= Exercise aim =
Reproduce the entries. Each one must match the original exactly.

= Saved entries =

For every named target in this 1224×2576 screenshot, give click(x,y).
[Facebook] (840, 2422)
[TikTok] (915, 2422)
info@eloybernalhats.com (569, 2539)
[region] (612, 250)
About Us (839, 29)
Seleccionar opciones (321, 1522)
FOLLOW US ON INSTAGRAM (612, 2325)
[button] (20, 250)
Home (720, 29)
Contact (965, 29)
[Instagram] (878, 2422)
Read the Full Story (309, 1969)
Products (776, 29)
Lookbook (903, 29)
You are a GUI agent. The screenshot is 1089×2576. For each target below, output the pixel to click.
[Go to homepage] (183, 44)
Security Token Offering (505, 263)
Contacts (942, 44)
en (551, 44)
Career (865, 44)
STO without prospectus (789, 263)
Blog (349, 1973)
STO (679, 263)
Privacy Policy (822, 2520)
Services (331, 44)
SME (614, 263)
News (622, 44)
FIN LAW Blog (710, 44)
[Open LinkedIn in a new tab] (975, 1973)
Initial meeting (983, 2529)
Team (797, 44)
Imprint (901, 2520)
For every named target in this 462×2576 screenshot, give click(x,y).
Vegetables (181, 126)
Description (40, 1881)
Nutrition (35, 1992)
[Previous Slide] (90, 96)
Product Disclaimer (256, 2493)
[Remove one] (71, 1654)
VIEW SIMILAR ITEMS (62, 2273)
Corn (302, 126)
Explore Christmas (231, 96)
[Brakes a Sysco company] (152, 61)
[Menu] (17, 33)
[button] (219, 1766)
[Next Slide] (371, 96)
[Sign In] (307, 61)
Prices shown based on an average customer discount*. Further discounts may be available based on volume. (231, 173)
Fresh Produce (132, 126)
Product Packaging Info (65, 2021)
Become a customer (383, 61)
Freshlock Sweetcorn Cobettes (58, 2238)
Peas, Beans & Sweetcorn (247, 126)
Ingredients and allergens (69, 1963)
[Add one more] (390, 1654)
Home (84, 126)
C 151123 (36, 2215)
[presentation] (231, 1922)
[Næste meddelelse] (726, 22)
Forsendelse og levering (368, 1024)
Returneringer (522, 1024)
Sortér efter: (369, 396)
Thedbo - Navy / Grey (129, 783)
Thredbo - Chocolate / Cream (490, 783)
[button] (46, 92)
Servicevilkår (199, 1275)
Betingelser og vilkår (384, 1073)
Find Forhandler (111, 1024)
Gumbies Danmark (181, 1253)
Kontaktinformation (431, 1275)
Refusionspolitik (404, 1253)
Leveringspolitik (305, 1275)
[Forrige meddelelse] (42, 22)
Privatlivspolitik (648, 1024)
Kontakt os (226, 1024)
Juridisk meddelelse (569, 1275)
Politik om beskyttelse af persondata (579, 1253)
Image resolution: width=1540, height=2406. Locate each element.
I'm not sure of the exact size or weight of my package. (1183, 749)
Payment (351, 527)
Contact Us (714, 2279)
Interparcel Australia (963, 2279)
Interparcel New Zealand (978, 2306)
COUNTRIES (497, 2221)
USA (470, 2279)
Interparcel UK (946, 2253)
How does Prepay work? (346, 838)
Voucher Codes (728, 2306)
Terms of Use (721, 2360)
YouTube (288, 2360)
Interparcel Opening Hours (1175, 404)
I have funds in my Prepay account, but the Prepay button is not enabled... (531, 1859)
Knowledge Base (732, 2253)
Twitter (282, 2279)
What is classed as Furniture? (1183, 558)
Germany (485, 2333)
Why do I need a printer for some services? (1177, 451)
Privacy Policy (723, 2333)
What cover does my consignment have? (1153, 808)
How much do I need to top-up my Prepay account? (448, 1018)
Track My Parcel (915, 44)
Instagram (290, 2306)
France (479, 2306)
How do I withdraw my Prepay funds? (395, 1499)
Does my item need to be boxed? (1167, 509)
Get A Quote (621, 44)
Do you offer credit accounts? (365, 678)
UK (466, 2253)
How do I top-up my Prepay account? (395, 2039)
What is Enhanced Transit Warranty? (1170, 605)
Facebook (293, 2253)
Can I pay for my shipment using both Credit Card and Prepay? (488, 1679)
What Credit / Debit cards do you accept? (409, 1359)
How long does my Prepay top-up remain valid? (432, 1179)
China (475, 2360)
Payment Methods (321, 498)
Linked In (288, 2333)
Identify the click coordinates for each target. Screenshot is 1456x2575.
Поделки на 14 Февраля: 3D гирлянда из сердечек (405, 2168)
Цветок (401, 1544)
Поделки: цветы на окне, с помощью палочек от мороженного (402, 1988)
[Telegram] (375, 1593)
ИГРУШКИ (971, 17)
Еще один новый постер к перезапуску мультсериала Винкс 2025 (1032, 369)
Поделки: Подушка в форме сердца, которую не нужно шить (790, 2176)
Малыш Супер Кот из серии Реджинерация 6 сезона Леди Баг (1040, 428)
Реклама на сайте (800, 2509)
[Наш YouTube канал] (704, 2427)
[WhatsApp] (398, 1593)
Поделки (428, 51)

= Answer area =
For every named target in this 1224×2576 screenshot, give click(x,y).
[Facebook] (840, 2422)
[TikTok] (915, 2422)
info@eloybernalhats.com (569, 2539)
[region] (612, 250)
About Us (839, 29)
Seleccionar opciones (321, 1522)
FOLLOW US ON INSTAGRAM (612, 2325)
[button] (20, 250)
Home (720, 29)
Contact (965, 29)
[Instagram] (878, 2422)
Read the Full Story (309, 1969)
Products (776, 29)
Lookbook (903, 29)
You are a GUI agent. The screenshot is 1089×2576. For each target below, output the pixel to click.
[Go to homepage] (183, 44)
Security Token Offering (505, 263)
Contacts (942, 44)
en (551, 44)
Career (865, 44)
STO without prospectus (789, 263)
Blog (349, 1973)
STO (679, 263)
Privacy Policy (822, 2520)
Services (331, 44)
SME (614, 263)
News (622, 44)
FIN LAW Blog (710, 44)
[Open LinkedIn in a new tab] (975, 1973)
Initial meeting (983, 2529)
Team (797, 44)
Imprint (901, 2520)
For every named target in this 462×2576 screenshot, give click(x,y).
Vegetables (181, 126)
Description (40, 1881)
Nutrition (35, 1992)
[Previous Slide] (90, 96)
Product Disclaimer (256, 2493)
[Remove one] (71, 1654)
VIEW SIMILAR ITEMS (62, 2273)
Corn (302, 126)
Explore Christmas (231, 96)
[Brakes a Sysco company] (152, 61)
[Menu] (17, 33)
[button] (219, 1766)
[Next Slide] (371, 96)
[Sign In] (307, 61)
Prices shown based on an average customer discount*. Further discounts may be available based on volume. (231, 173)
Fresh Produce (132, 126)
Product Packaging Info (65, 2021)
Become a customer (383, 61)
Freshlock Sweetcorn Cobettes (58, 2238)
Peas, Beans & Sweetcorn (247, 126)
Ingredients and allergens (69, 1963)
[Add one more] (390, 1654)
Home (84, 126)
C 151123 (36, 2215)
[presentation] (231, 1922)
[Næste meddelelse] (726, 22)
Forsendelse og levering (368, 1024)
Returneringer (522, 1024)
Sortér efter: (369, 396)
Thedbo - Navy / Grey (129, 783)
Thredbo - Chocolate / Cream (490, 783)
[button] (46, 92)
Servicevilkår (199, 1275)
Betingelser og vilkår (384, 1073)
Find Forhandler (111, 1024)
Gumbies Danmark (181, 1253)
Kontaktinformation (431, 1275)
Refusionspolitik (404, 1253)
Leveringspolitik (305, 1275)
[Forrige meddelelse] (42, 22)
Privatlivspolitik (648, 1024)
Kontakt os (226, 1024)
Juridisk meddelelse (569, 1275)
Politik om beskyttelse af persondata (579, 1253)
Image resolution: width=1540, height=2406. Locate each element.
I'm not sure of the exact size or weight of my package. (1183, 749)
Payment (351, 527)
Contact Us (714, 2279)
Interparcel Australia (963, 2279)
Interparcel New Zealand (978, 2306)
COUNTRIES (497, 2221)
USA (470, 2279)
Interparcel UK (946, 2253)
How does Prepay work? (346, 838)
Voucher Codes (728, 2306)
Terms of Use (721, 2360)
YouTube (288, 2360)
Interparcel Opening Hours (1175, 404)
I have funds in my Prepay account, but the Prepay button is not enabled... (531, 1859)
Knowledge Base (732, 2253)
Twitter (282, 2279)
What is classed as Furniture? (1183, 558)
Germany (485, 2333)
Why do I need a printer for some services? (1177, 451)
Privacy Policy (723, 2333)
What cover does my consignment have? (1153, 808)
How much do I need to top-up my Prepay account? (448, 1018)
Track My Parcel (915, 44)
Instagram (290, 2306)
France (479, 2306)
How do I withdraw my Prepay funds? (395, 1499)
Does my item need to be boxed? (1167, 509)
Get A Quote (621, 44)
Do you offer credit accounts? (365, 678)
UK (466, 2253)
How do I top-up my Prepay account? (395, 2039)
What is Enhanced Transit Warranty? (1170, 605)
Facebook (293, 2253)
Can I pay for my shipment using both Credit Card and Prepay? (488, 1679)
What Credit / Debit cards do you accept? (409, 1359)
How long does my Prepay top-up remain valid? (432, 1179)
China (475, 2360)
Payment Methods (321, 498)
Linked In (288, 2333)
Identify the click coordinates for each target. Screenshot is 1456x2575.
Поделки на 14 Февраля: 3D гирлянда из сердечек (405, 2168)
Цветок (401, 1544)
Поделки: цветы на окне, с помощью палочек от мороженного (402, 1988)
[Telegram] (375, 1593)
ИГРУШКИ (971, 17)
Еще один новый постер к перезапуску мультсериала Винкс 2025 (1032, 369)
Поделки: Подушка в форме сердца, которую не нужно шить (790, 2176)
Малыш Супер Кот из серии Реджинерация 6 сезона Леди Баг (1040, 428)
Реклама на сайте (800, 2509)
[Наш YouTube канал] (704, 2427)
[WhatsApp] (398, 1593)
Поделки (428, 51)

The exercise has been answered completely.